▶ [Compiti assegnati]:
(a) Secondo il brano su Yaʽfūr, chi regalò l'asino a Maometto?
(b) Nel brano su Yaʽfūr, riscrivi il passo che comincia con "Yaʽfūr negli hadith[modifica" e termina dopo "di una compagna.", cambiando "Gesù" in "Cristo".

▶ [Brano di lettura]:
━━━━━━

Regalo di Yaʽfūr[modifica | modifica wikitesto]

Yaʽfūr era uno dei tanti animali cavalcati da Maometto; gli altri erano un cavallo roano chiamato Murtajaz ("Spontaneo"), un cavallo nero chiamato Sakb ("Rapido"), un mulo chiamato Duldul ("Vacillante") e un cammello chiamato Kaswa ("Orecchie divise"), che si uccise accidentalmente quando sbatté la testa contro il muro di pietra di una moschea qualche tempo dopo la morte del profeta.[1]

Secondo il Libro dei doni e delle rarità (Kitab al-Hadaya wa'l-Tuhaf), un'opera anonima dell'XI secolo,[2] Yaʽfūr fu regalato a Maometto da al-Muqawqis, il governatore bizantino dell'Egitto[3] (forse Ciro d'Alessandria, all'epoca Patriarca di Alessandria).[4]). Maometto aveva inviato a Muqawqis una lettera invitandolo a convertirsi all'Islam. In cambio, Muqawqis inviò l'asino, il mulo Duldul, quattro schiave, un eunuco, un cavallo, 1000 mithqal d'oro e quantità di merci e articoli egiziani. Una delle ragazze schiave, Maria al-Qibtiyya, una cristiana copta, fu tenuta per sé da Maometto e gli diede un figlio che visse molto poco, Ibrahim. Anche l'asino non era un regalo da poco, poiché gli asini egiziani erano noti per la loro bellezza e venivano usati dai ricchi mercanti come mezzo di trasporto.[5]

Yaʽfūr negli hadith[modifica | modifica wikitesto]

Secondo una tradizione islamica, l'asino di Gesù era un antenato dell'asino di Maometto ed entrambi erano chiamati Yaʽfūr

L'asino è oggetto di un hadith (un racconto dei detti e delle gesta di Maometto) che sostiene che aveva il potere della parola. Secondo una versione, Maometto chiese all'asino quale fosse il suo nome, e lui rispose "Yazīd bin Shihāb". Egli si rifiutò di chiamarlo così, e gli diede invece il nome di Yaʽfūr [6] (un nome che, secondo un'altra tradizione islamica, era condiviso dall'asino cavalcato da Gesù durante il suo ingresso trionfale a Gerusalemme[5]). Si dice che l'asino avesse rifiutato il dono di una compagna.

━━━━━━

▶ [Estratti di dati]:
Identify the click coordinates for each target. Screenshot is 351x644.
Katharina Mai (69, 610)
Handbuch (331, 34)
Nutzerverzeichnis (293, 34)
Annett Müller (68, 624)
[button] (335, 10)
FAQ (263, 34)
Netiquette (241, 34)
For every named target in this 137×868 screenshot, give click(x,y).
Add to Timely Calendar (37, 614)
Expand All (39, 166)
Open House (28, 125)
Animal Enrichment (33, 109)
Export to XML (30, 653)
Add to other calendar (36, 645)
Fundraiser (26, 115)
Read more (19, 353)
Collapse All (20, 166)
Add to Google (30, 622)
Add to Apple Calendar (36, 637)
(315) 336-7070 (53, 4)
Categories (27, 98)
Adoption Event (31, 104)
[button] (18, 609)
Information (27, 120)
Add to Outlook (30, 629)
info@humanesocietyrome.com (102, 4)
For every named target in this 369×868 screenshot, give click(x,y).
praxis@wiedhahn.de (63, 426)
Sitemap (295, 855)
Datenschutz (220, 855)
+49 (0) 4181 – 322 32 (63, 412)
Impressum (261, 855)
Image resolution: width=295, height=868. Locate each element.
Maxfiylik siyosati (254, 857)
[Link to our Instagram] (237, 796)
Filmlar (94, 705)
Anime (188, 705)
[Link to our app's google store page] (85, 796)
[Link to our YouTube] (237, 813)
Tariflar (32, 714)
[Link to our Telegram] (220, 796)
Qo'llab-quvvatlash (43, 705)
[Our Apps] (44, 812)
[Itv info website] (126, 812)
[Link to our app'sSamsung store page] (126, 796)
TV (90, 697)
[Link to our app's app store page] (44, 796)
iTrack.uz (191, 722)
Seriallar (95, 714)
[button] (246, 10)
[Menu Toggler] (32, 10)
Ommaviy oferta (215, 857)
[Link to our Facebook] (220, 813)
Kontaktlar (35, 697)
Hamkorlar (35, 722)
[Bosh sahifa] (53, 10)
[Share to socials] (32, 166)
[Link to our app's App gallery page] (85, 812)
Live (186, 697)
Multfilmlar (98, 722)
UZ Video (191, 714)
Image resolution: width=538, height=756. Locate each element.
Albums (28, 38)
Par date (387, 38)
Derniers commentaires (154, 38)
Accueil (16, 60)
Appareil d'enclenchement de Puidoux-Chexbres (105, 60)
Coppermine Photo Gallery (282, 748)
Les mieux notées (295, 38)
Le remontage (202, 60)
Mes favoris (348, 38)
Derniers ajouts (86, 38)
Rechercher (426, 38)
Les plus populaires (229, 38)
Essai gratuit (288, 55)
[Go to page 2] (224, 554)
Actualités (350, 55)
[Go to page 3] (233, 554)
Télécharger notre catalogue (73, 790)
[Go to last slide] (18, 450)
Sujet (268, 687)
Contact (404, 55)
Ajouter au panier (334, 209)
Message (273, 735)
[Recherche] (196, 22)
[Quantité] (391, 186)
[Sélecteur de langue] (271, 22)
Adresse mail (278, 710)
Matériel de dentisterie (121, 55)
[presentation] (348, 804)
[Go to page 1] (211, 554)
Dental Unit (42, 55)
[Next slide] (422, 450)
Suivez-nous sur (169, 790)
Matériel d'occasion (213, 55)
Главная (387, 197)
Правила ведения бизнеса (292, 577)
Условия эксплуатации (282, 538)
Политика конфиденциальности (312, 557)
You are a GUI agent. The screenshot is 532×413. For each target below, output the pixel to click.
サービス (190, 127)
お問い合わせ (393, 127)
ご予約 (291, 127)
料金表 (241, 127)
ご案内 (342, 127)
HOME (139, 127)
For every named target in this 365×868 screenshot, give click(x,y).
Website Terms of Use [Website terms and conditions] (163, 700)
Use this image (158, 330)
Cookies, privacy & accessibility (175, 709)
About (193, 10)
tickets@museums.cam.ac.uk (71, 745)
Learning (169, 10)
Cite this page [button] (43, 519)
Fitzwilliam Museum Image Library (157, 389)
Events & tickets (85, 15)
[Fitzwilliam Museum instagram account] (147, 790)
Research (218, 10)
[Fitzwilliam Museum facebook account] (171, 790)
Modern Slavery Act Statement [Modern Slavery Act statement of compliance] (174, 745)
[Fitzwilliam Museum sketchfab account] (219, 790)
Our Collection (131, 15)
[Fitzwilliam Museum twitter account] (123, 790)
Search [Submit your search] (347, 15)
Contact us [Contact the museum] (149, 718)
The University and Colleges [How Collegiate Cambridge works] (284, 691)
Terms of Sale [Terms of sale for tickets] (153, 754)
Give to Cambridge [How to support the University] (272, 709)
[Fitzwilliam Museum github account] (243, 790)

━━━━━━

▶ [Risposte scritte]:
(a) Al-Muqawqis, il governatore bizantino dell'Egitto.

(b)
Yaʽfūr negli hadith[modifica | modifica wikitesto]

Secondo una tradizione islamica, l'asino di Cristo era un antenato dell'asino di Maometto ed entrambi erano chiamati Yaʽfūr

L'asino è oggetto di un hadith (un racconto dei detti e delle gesta di Maometto) che sostiene che aveva il potere della parola. Secondo una versione, Maometto chiese all'asino quale fosse il suo nome, e lui rispose "Yazīd bin Shihāb". Egli si rifiutò di chiamarlo così, e gli diede invece il nome di Yaʽfūr [6] (un nome che, secondo un'altra tradizione islamica, era condiviso dall'asino cavalcato da Cristo durante il suo ingresso trionfale a Gerusalemme[5]). Si dice che l'asino avesse rifiutato il dono di una compagna.